Direction
Reproduce every line of the records below verbatim, leaving out the pictures.

────

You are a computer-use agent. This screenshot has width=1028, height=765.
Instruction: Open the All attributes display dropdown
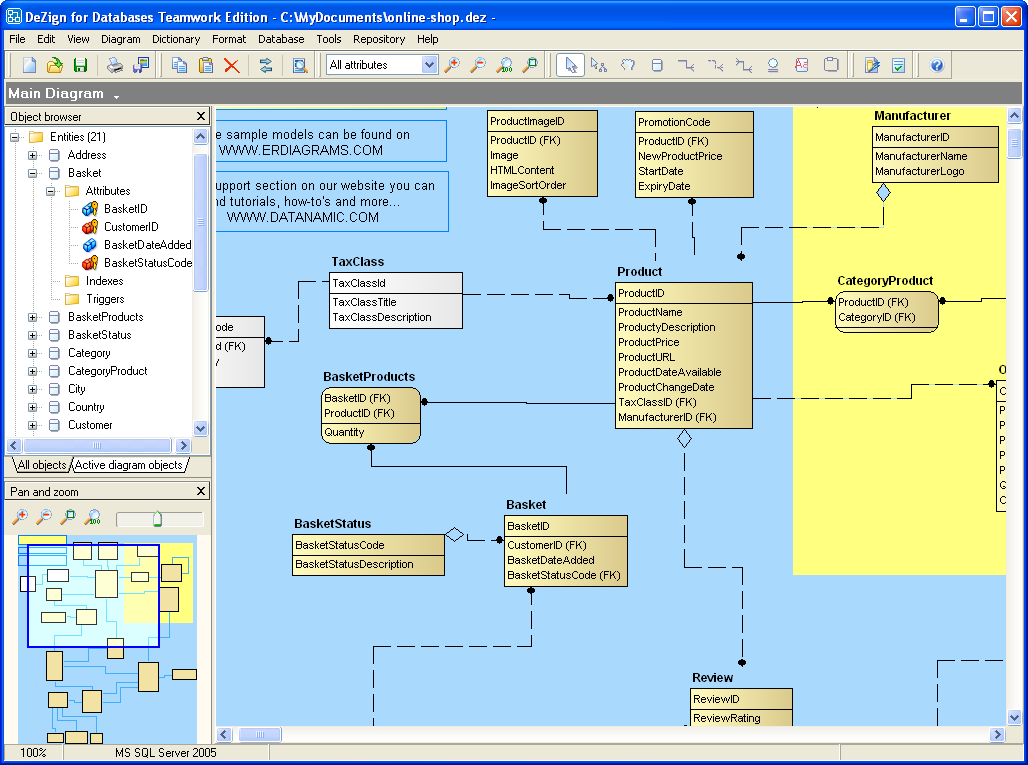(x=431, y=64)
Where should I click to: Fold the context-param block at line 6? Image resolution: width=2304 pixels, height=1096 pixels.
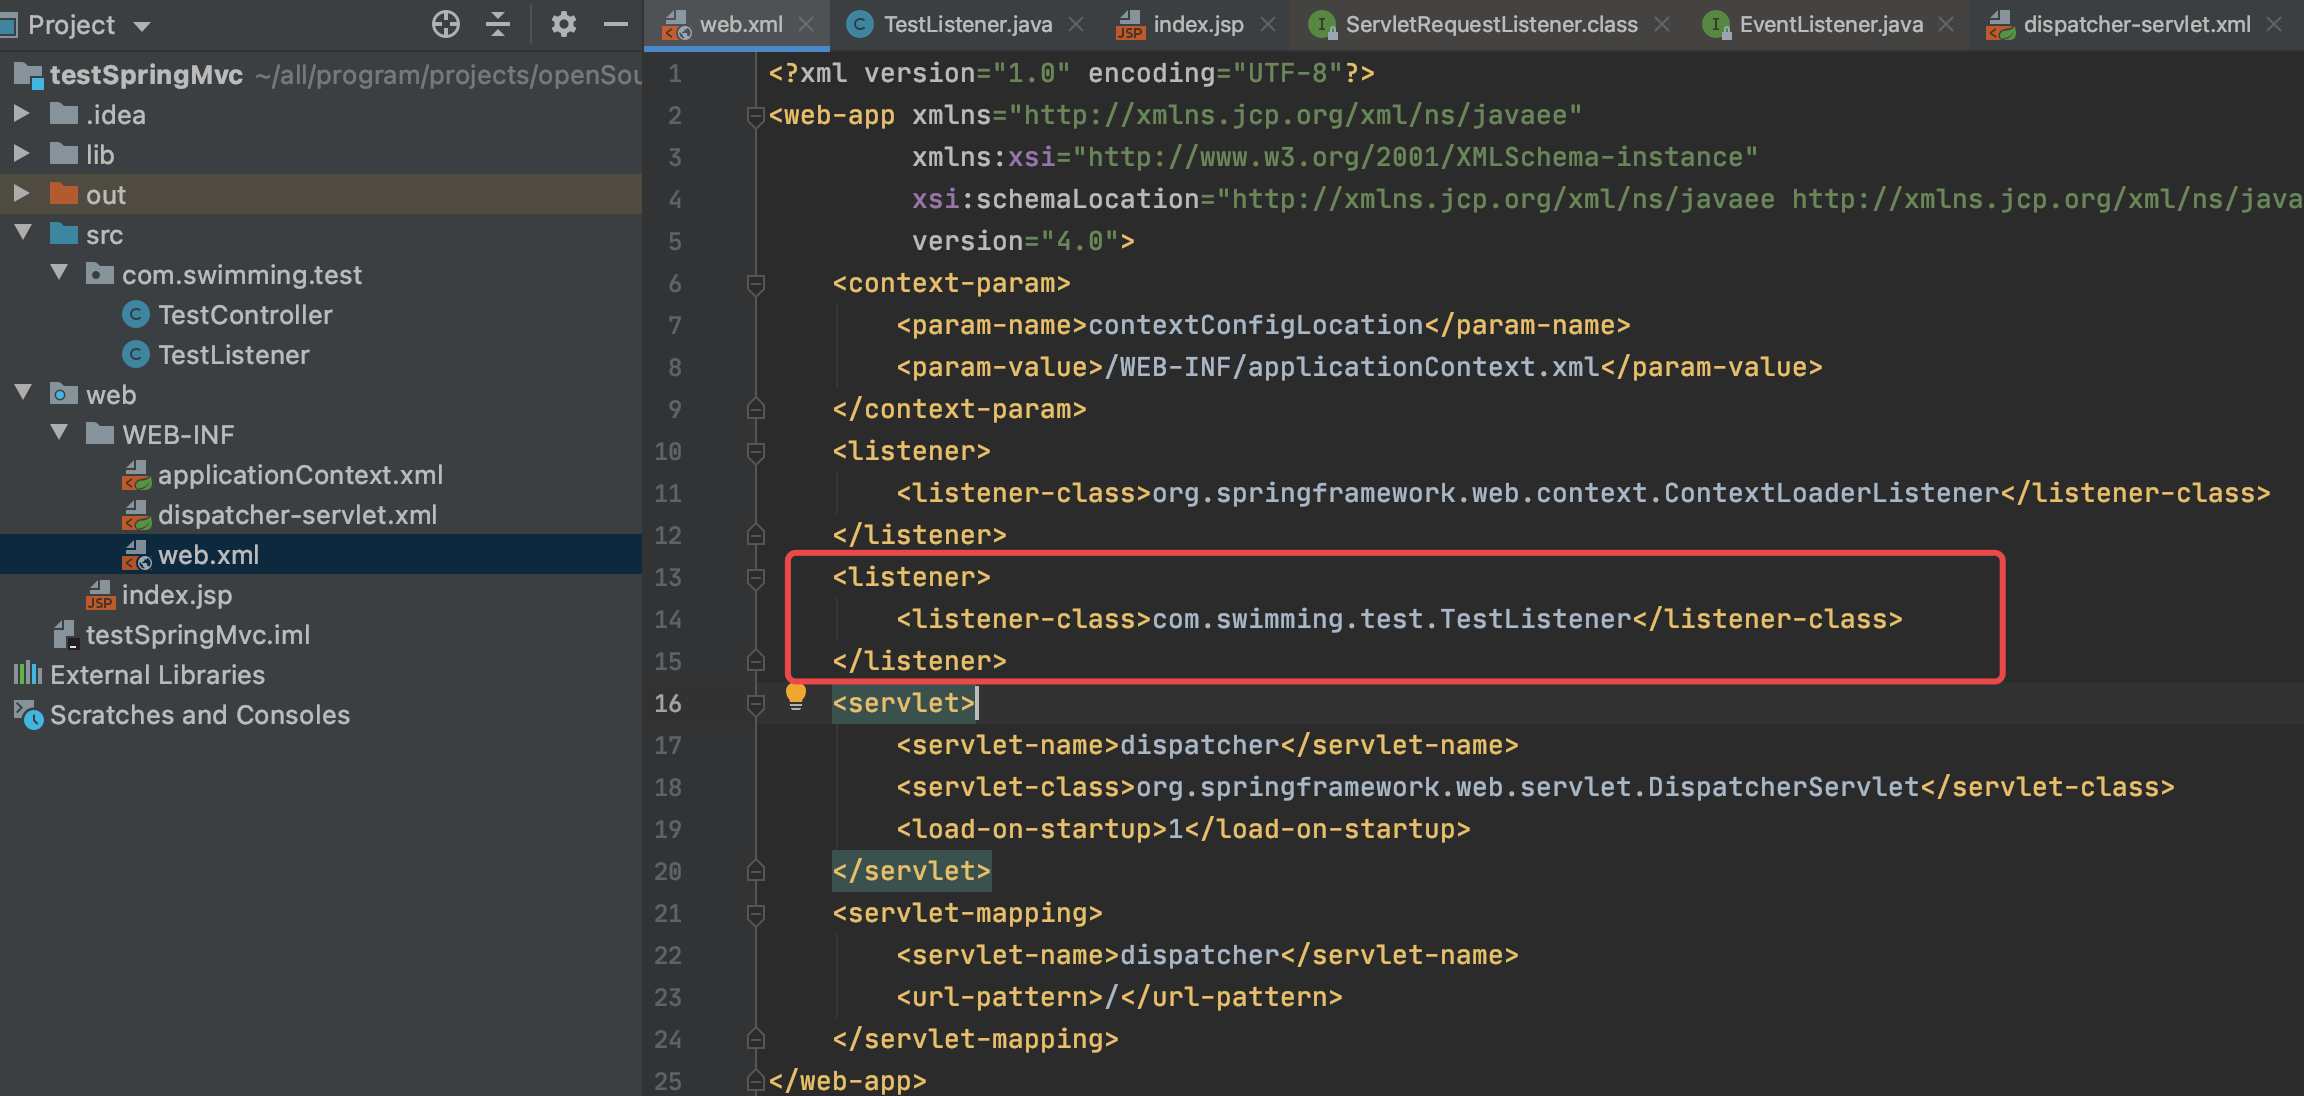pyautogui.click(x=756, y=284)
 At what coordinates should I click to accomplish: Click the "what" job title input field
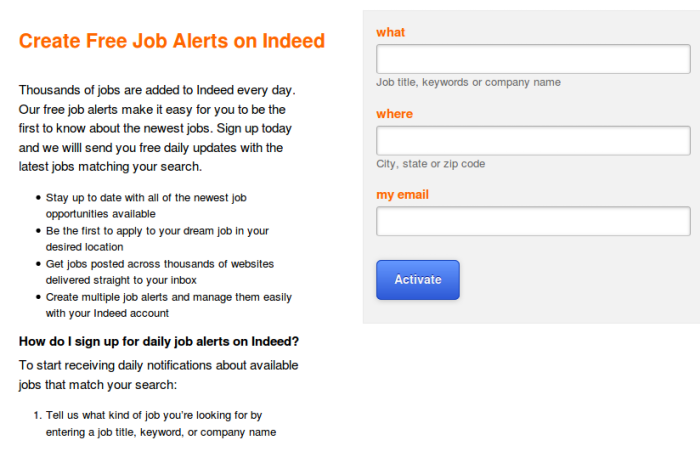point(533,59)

────

Result of this exercise
You are a computer-use agent. This screenshot has width=1028, height=765.
Instruction: Open the All attributes display dropdown
(x=431, y=64)
Where should I click to: Fold the context-param block at line 6? Image resolution: width=2304 pixels, height=1096 pixels.
pyautogui.click(x=756, y=284)
 At what coordinates should I click to accomplish: Click the "what" job title input field
point(533,59)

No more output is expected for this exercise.